While both Elliott and Dupri contributed most to the album, Monica was anxious to keep the number of collaborators close knit and intimate. She settled on working with a small amount of additional producers, including Sean Garrett, Harold Lilly, Swizz Beatz, Tank and The Underdogs. In total, their sessions resulted in forty finished records.

At different times, Monica also recorded with duo Dre & Vidal as well as Tricky Stewart, Scott Storch, Jazze Pha, No I.D., and rappers Mannie Fresh, Akon and Young Jeezy, though none of the songs produced with them eventually made the final track listing.

However, some of the songs such as "Ain't Nothing", "So in Love", and "Why Lie", appeared on her 2007 mixtape "Greg Street Present......Monica Made: The Mixtape" were later leaked onto the internet.

Although the project was tentatively titled "Street Butterfly," "Raw" or "A Dozen Roses" at one time or another, the album was eventually named after Curtis Mayfield's song, "The Makings of Me" from his debut album, "Curtis" [which is sampled in the track "A Dozen Roses (You Remind Me)"].

When asked about the meaning of the title, Monica elaborated in a 2006 interview with Billboard, saying that "this album is really the makings of me because it talks about so many different scenarios, both good and bad, that have pretty much brought me to the point where I'm at mentally. She compared it with a "musical diary where people can really see me in a lot of different lights for once."

Chart PerformanceEdit

"The Makings of Me" peaked at #8 on the Billboard 200 and #1 on Billboard's Top R&B/Hip-Hop Albums chart, with moderately successful first-week sales of 92,935 copies (which was about half as much as her previous album, "After the Storm").

It also became Monica's first album to top the R&B Albums chart and has sold over 328,000 copies domestically, making it her first album not to be certified by the RIAA.

Critical ReceptionEdit

"The Makings of Me" received generally positive reviews from most professional music critics.

Andy Kellman of Allmusic gave the album four stars out of five, calling it a "concise and mostly sweet (if occasionally unremarkable) set of songs" and praised Missy Elliott's input on the album.

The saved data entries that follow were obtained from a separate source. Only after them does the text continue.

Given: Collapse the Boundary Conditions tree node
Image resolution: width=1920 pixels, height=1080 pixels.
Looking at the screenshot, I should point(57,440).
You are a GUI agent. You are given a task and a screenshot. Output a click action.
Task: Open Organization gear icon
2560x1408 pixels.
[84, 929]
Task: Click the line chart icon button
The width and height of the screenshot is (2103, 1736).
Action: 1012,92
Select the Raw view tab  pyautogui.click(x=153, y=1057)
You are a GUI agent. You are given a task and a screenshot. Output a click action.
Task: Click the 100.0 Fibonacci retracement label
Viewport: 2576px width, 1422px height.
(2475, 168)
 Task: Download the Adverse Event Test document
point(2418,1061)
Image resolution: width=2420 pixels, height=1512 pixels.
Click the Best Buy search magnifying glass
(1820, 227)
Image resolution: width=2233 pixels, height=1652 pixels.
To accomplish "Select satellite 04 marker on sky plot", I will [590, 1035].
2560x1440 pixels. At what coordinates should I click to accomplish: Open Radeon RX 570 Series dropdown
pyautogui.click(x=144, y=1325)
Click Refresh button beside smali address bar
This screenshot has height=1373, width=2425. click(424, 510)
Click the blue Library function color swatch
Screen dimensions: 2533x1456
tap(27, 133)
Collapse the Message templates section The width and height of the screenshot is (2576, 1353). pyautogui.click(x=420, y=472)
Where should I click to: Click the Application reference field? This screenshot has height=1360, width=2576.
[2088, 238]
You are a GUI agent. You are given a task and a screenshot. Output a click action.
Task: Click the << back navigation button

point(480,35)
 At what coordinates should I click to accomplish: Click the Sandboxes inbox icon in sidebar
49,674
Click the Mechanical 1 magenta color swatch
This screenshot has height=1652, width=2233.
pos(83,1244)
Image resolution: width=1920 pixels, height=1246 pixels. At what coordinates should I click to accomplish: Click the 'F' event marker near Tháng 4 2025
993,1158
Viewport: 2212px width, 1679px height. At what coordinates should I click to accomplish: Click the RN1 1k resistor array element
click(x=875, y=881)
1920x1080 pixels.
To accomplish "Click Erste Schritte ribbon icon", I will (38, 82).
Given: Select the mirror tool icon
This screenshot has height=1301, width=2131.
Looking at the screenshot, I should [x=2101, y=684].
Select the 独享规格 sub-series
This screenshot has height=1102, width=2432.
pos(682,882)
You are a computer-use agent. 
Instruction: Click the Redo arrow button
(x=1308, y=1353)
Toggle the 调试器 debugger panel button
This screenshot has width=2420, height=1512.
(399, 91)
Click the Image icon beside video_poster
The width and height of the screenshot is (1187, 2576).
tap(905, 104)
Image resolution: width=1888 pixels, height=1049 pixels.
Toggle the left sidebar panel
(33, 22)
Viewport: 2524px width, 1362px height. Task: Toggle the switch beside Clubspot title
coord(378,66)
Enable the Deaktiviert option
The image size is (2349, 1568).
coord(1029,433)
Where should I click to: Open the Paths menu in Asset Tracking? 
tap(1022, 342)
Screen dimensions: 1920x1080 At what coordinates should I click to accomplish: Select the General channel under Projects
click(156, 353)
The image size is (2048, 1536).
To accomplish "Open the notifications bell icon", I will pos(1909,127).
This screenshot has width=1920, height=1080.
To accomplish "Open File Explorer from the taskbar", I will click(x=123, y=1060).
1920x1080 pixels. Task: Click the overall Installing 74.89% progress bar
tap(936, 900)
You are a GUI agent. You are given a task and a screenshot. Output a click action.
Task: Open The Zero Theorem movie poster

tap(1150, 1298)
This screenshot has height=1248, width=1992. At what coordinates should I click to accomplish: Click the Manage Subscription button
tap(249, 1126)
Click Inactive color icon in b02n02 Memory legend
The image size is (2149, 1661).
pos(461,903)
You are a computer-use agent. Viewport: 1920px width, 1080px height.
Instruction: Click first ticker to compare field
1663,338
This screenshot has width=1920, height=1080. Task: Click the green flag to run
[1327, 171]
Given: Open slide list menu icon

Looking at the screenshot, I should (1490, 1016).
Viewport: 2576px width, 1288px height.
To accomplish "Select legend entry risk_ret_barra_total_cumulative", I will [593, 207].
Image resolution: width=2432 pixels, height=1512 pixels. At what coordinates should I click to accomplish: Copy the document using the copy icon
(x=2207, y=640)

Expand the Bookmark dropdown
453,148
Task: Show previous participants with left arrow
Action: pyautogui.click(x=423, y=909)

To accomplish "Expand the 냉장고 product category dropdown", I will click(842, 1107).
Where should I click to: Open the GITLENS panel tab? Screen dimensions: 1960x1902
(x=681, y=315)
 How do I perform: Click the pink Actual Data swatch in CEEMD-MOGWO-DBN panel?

Ryan Dombal of Entertainment Weekly declared it "a solid addition" to Monica's discography and although he saw her faltering on ballads such as "My Everything", he added: "the singer hints at mature contentment on her fourth CD — while retaining some angry edge, [...] scoring tough-talking venom."

USA Today writer Steve Jones, on the other hand, wrote: "Sweet ballads like 'My Everything' and the Curtis Mayfield-laced 'A Dozen Roses (You Remind Me)' find her nicely contented having found the one. But do her wrong or play her soft and she'll unleash a torrent of scorn [...] In the mid-90s, she was the sassy 14-year-old Miss Thang. Now she's full grown and not to be fooled with. Still, she can get the dancefloor popping."

People magazine gave the album three stars out of four, and found that "her fourth disc, demonstrates why the singer has been able to outlast many an R&B ingenue."

In a mixed review, Clover Hope of Billboard magazine wrote that "while The Makings of Me has its needless trendchasing moments, her rich voice and prime subject are the main draw".[27] He criticized the album for its "avoidable" lead single "Everytime tha Beat Drop", writing that "Monica is good enough without the fluff."

In his review for About.com, Mark Edward Nero noted that it was "a very personal album that listening to it is almost like reading a diary."

While he applauded the songwriting and song production as "excellent," he cited a "lack of emotion" in Monica's voice: "She cuts loose, but for the most part, Monica seems more concerned with pitch-perfect singing than singing with genuine emotion. In addition, he also criticised the shortness of the album.

USA Today gave the album three stars out of four and called Monica "full grown and not to be fooled with" while Ebony hailed the album as "full of variety, depth, and maturity."